* **What you are asked to do**:
After locating the line with "Task: Click the Attribute column header" in the records below, print it and every line after it exactly.

* **Data provided**:
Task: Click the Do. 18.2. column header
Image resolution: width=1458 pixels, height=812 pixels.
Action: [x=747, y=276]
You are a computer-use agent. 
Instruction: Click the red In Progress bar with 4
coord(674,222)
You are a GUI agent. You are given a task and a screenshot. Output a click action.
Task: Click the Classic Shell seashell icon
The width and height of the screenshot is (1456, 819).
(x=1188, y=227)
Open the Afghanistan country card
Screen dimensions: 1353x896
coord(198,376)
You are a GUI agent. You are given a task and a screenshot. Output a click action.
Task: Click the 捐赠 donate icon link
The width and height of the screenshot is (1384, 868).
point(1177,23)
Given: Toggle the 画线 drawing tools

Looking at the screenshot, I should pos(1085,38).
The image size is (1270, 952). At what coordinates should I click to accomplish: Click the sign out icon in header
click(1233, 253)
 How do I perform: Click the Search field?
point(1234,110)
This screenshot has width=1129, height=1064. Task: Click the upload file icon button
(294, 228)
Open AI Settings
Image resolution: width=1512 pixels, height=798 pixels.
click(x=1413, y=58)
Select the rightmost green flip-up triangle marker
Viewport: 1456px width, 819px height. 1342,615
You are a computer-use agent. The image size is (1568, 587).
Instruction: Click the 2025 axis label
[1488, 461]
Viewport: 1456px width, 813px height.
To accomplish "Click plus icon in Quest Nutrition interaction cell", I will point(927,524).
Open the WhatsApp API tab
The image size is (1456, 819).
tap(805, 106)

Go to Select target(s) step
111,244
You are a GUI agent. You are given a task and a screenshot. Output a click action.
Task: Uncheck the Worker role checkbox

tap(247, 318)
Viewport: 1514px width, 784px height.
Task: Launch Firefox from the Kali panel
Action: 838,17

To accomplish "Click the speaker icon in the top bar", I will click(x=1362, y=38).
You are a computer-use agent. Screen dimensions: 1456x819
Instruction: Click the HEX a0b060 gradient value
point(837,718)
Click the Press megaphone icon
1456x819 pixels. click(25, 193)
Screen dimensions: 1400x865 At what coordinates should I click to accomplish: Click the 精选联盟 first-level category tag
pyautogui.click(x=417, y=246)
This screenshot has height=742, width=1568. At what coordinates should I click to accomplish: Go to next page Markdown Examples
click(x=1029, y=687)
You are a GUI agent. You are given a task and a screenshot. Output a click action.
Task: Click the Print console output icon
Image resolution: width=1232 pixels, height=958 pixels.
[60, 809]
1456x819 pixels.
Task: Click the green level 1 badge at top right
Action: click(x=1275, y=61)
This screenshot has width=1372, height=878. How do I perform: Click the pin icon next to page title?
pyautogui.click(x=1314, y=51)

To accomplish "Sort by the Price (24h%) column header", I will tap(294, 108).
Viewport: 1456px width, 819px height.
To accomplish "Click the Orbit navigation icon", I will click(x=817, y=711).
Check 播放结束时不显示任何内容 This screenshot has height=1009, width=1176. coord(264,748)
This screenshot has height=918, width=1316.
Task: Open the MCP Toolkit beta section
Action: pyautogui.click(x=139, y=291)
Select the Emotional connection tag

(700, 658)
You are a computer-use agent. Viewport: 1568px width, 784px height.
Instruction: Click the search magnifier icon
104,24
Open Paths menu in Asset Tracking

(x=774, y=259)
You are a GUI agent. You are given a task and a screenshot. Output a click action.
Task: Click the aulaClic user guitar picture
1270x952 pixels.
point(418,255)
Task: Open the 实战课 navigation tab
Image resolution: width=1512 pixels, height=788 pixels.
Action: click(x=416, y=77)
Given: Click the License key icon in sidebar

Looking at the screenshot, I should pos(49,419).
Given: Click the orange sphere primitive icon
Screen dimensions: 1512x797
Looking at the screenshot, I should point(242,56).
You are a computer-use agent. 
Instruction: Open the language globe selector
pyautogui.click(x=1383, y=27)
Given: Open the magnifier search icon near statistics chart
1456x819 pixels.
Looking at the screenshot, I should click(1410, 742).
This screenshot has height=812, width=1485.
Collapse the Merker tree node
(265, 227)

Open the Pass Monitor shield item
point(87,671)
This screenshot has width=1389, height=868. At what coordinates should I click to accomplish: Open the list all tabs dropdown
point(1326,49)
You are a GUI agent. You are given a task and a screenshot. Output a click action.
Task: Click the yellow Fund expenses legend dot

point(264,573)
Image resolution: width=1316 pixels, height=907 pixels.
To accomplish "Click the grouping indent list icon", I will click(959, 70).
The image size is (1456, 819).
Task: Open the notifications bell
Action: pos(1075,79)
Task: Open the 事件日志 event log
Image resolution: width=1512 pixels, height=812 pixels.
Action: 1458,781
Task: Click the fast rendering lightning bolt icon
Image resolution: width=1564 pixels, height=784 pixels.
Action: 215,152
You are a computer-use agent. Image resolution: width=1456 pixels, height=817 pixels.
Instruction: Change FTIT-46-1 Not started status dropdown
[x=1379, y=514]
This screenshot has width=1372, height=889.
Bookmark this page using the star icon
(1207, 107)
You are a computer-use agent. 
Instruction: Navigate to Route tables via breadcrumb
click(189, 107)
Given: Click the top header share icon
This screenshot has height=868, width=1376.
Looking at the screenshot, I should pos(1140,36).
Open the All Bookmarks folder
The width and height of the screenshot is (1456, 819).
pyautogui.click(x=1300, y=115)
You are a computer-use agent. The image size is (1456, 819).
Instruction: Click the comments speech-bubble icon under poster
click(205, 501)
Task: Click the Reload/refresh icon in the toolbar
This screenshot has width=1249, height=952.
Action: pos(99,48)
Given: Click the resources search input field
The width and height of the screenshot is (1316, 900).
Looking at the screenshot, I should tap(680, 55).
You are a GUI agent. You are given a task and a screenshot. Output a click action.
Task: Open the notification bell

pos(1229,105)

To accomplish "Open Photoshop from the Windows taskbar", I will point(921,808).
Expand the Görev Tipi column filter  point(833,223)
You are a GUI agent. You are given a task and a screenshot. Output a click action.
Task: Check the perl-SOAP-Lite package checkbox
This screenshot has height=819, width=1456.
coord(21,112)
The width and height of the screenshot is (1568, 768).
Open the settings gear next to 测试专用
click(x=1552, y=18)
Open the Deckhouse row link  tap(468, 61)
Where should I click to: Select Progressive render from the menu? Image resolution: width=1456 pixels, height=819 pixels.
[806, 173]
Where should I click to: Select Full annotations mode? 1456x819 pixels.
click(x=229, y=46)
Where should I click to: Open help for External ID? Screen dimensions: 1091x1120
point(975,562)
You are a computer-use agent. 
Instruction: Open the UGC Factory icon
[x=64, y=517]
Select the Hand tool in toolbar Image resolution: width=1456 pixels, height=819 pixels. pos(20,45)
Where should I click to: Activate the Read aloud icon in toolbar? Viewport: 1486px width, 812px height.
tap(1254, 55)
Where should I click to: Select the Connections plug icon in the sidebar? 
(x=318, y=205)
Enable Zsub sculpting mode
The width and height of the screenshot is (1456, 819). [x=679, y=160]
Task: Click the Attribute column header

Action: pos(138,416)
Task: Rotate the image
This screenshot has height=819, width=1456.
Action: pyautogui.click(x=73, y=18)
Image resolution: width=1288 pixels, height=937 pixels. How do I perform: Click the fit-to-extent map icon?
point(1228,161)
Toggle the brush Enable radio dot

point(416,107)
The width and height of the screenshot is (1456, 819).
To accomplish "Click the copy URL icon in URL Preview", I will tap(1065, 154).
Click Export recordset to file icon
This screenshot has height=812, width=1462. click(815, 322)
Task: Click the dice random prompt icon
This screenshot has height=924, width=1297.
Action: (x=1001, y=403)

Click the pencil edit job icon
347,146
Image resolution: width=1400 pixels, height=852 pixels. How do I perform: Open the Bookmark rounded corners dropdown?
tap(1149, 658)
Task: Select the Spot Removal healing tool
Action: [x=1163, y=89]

* **Response to this task**:
Task: Click the Attribute column header

Action: pos(138,416)
Task: Rotate the image
This screenshot has height=819, width=1456.
Action: pyautogui.click(x=73, y=18)
Image resolution: width=1288 pixels, height=937 pixels. How do I perform: Click the fit-to-extent map icon?
point(1228,161)
Toggle the brush Enable radio dot

point(416,107)
The width and height of the screenshot is (1456, 819).
To accomplish "Click the copy URL icon in URL Preview", I will tap(1065, 154).
Click Export recordset to file icon
This screenshot has height=812, width=1462. click(815, 322)
Task: Click the dice random prompt icon
This screenshot has height=924, width=1297.
Action: (x=1001, y=403)

Click the pencil edit job icon
347,146
Image resolution: width=1400 pixels, height=852 pixels. How do I perform: Open the Bookmark rounded corners dropdown?
tap(1149, 658)
Task: Select the Spot Removal healing tool
Action: [x=1163, y=89]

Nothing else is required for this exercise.